Assigned task →
Whenever a line below mentions the word "badge", that line should be copied.
Data extract START
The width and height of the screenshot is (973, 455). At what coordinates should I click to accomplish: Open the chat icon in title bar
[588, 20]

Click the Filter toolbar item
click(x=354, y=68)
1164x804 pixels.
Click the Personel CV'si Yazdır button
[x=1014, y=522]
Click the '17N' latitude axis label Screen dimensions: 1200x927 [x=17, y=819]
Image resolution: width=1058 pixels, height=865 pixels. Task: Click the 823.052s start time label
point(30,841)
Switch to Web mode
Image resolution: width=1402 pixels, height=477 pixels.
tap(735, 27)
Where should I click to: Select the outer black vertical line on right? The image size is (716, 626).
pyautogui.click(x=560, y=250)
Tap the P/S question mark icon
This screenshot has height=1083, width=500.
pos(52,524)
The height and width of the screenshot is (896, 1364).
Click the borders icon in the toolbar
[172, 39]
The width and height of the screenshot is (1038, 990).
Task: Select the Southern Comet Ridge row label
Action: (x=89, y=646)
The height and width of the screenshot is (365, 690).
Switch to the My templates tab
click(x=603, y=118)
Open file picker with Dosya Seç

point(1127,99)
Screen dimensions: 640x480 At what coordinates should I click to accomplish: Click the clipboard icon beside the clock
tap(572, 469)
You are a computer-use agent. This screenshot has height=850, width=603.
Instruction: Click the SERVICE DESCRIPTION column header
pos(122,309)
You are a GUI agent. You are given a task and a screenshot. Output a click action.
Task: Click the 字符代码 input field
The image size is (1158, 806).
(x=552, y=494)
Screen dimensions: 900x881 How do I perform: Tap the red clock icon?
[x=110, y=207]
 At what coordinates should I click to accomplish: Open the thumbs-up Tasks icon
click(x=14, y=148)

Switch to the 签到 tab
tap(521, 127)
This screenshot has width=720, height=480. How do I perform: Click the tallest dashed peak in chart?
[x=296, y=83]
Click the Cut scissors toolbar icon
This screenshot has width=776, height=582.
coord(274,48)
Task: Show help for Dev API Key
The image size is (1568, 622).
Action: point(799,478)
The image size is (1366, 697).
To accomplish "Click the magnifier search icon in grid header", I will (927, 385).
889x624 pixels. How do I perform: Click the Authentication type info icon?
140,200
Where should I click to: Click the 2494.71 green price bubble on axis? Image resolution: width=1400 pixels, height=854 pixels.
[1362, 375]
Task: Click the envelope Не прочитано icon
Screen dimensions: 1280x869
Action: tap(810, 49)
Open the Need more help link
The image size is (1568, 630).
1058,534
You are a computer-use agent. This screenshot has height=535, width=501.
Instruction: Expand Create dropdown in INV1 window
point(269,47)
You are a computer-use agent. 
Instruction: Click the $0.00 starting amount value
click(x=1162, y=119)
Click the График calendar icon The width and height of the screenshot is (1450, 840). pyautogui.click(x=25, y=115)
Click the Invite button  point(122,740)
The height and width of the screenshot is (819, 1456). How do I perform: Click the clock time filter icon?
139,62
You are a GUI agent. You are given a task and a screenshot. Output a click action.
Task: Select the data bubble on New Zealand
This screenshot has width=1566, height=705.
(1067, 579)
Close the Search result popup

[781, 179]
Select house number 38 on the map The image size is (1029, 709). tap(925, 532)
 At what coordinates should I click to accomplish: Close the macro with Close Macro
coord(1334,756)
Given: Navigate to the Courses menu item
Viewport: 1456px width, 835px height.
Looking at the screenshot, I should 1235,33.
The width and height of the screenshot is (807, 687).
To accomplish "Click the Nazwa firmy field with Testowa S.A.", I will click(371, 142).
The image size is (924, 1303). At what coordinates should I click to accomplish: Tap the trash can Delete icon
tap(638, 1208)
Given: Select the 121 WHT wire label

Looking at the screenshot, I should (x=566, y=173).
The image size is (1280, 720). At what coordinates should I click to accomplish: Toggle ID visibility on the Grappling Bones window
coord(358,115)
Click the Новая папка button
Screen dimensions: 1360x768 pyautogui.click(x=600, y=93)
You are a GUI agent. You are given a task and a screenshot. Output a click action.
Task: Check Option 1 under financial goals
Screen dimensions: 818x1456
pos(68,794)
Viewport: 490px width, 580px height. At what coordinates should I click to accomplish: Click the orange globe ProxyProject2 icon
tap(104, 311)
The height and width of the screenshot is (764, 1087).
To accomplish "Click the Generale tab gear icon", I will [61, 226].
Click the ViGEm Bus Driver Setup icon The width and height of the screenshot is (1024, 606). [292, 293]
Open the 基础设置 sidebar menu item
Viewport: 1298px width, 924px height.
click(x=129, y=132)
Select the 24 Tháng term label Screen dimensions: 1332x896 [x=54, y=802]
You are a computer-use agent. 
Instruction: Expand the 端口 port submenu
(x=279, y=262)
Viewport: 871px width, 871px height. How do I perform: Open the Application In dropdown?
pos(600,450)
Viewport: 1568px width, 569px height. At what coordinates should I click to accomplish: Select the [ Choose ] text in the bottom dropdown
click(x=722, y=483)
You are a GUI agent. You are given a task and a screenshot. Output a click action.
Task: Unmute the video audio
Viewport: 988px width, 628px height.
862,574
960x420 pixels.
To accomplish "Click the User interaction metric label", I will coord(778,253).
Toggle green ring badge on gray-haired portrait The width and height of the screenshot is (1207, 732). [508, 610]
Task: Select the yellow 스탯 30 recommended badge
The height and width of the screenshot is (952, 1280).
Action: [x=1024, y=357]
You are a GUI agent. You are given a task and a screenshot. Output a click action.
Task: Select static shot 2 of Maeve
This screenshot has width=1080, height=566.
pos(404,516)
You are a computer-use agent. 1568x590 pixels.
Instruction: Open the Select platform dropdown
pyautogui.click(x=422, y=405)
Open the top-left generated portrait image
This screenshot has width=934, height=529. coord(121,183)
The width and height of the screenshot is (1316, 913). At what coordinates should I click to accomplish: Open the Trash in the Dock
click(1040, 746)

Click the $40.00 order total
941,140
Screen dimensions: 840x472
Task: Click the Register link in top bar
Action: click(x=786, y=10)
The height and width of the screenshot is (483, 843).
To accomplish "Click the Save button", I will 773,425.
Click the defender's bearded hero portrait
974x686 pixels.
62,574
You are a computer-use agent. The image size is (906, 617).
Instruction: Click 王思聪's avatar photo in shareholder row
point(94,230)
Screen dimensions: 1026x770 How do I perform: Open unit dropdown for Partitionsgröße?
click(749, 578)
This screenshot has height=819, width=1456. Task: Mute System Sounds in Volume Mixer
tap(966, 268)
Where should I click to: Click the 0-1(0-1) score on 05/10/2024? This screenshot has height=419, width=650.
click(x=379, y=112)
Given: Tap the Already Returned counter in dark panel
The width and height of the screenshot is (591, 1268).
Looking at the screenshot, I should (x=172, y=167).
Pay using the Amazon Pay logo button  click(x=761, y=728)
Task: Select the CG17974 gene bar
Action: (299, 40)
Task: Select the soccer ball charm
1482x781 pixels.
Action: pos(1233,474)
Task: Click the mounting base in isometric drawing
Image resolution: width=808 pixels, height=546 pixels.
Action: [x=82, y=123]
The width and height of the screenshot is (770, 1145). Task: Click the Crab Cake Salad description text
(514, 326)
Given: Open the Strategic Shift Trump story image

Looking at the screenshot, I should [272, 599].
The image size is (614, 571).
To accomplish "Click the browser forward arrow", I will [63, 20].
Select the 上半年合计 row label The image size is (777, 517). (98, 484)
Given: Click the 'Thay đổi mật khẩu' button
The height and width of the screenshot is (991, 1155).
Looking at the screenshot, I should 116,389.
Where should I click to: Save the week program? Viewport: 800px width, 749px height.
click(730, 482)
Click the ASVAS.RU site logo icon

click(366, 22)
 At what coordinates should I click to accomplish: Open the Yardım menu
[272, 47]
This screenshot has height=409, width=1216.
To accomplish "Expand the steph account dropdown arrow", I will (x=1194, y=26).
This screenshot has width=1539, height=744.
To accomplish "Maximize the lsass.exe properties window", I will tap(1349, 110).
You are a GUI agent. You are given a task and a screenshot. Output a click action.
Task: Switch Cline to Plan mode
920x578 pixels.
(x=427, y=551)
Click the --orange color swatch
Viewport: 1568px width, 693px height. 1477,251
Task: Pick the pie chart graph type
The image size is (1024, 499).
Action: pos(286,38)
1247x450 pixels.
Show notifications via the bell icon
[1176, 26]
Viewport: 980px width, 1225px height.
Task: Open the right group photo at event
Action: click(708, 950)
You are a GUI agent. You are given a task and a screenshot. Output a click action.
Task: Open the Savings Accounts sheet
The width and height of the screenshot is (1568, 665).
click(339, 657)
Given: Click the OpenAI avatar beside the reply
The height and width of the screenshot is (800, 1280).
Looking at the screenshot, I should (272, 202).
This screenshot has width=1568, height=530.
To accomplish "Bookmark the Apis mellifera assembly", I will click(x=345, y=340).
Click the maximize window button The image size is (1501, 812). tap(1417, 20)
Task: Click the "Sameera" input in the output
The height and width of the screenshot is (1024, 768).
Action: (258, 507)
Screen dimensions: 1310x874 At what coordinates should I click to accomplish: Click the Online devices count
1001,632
Data extract END
Result for this task →
Toggle green ring badge on gray-haired portrait The width and height of the screenshot is (1207, 732). [508, 610]
Task: Select the yellow 스탯 30 recommended badge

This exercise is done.